Le dichiarazioni del ministro della Giustizia, Andrea Orlando sul presidente della Regione Campania, Vincenzo De Luca sono un’incrinatura nel coro unanime della maggioranza renziana del Pd. E sono la spia di un imbarazzo che fatica a rimanere sottotraccia, al di là della divisione ormai consolidata tra sostenitori del Presidente del Consiglio e minoranze critiche.
Orlando conosce molto bene la Campania essendo stato commissario del partito a Napoli nel 2011, dopo lo scandalo delle irregolarità alle primarie per le elezioni comunali. E si trova in una posizione politica scomoda. È coinvolto in quanto Guardasigilli e in quanto dirigente del Partito Democratico perchè un’inchiesta della magistratura ipotizza che un Pubblico Ministero della Procura di Napoli, Anna Scognamiglio, avesse minacciato De Luca di scrivere una sentenza a lui sfavorevole sulla applicazione della “legge Severino” se non fossero arrivati i favori richiesti e che De Luca, indagato per concussione, avesse omesso di denunciare.
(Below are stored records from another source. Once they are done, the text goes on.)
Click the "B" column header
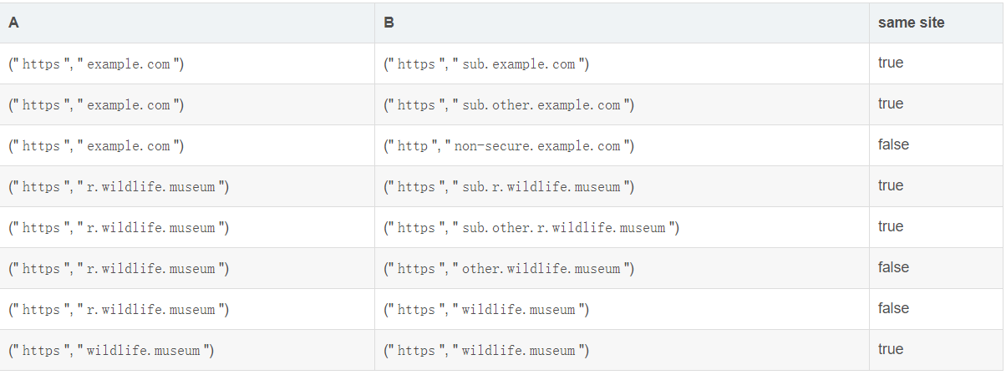The width and height of the screenshot is (1006, 375). pyautogui.click(x=389, y=23)
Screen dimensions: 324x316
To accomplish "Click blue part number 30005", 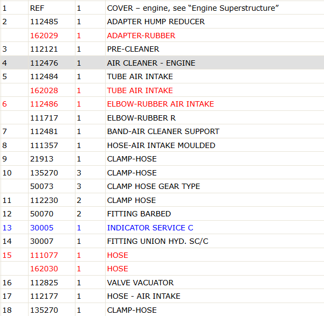I will click(42, 228).
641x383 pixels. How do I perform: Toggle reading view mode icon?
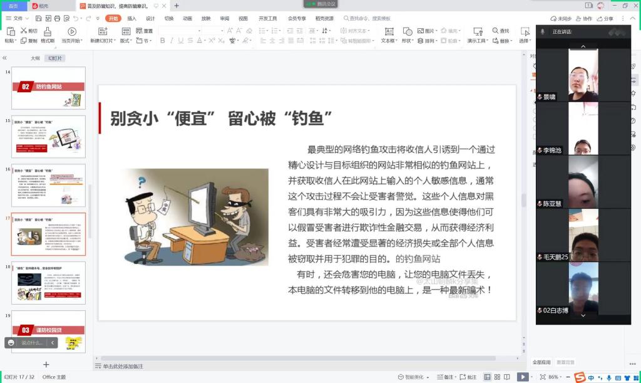coord(508,377)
Vincenzo De Luca non è uno qualunque: è il presidente di una Regione dove il potere dei leader locali è più forte e al contempo è meno controllabile da Roma.
Idealmente quindi, Orlando in queste ore è al centro delle tensioni che attraversano l’inchiesta di Napoli da una parte e il Pd dall’altra.
Ecco perché le sue parole sono importanti. Quell’ “io in Campania avrei sostenuto un altro candidato” pur se mitigato dalla dichiarazione di lealtà all’esito delle primarie, è uno schiaffo a Renzi. Del resto Orlando ha affermato anche che il partito abbia bisogno, parole sue, di una “profonda revisione”. Renzi non ha certo prolemi di tenuta della sua maggioranza ma la presa di posizione di Orlando ha oggi un peso specifico superiore agli attacchi quotidiani delle minoranze interne. Le sue critiche, inoltre, mettono in evidenza un aspetto fin qui rimasto sottotraccia: Renzi non ha uno stretto controllo della periferia del Partito Democratico. I critici del premier-segretario spesso citano la Democrazia Cristiana per denunciare la trasformazione politica del Pd. “Il modello è piuttosto un altro – dice a Radio Popolare un dirigente del Pd – il modello è l’età giolittiana”. Un potere centrale molto forte, cui si contrappone un potere dei notabili a livello locale che Renzi fatica a controllare, o non vuole farlo.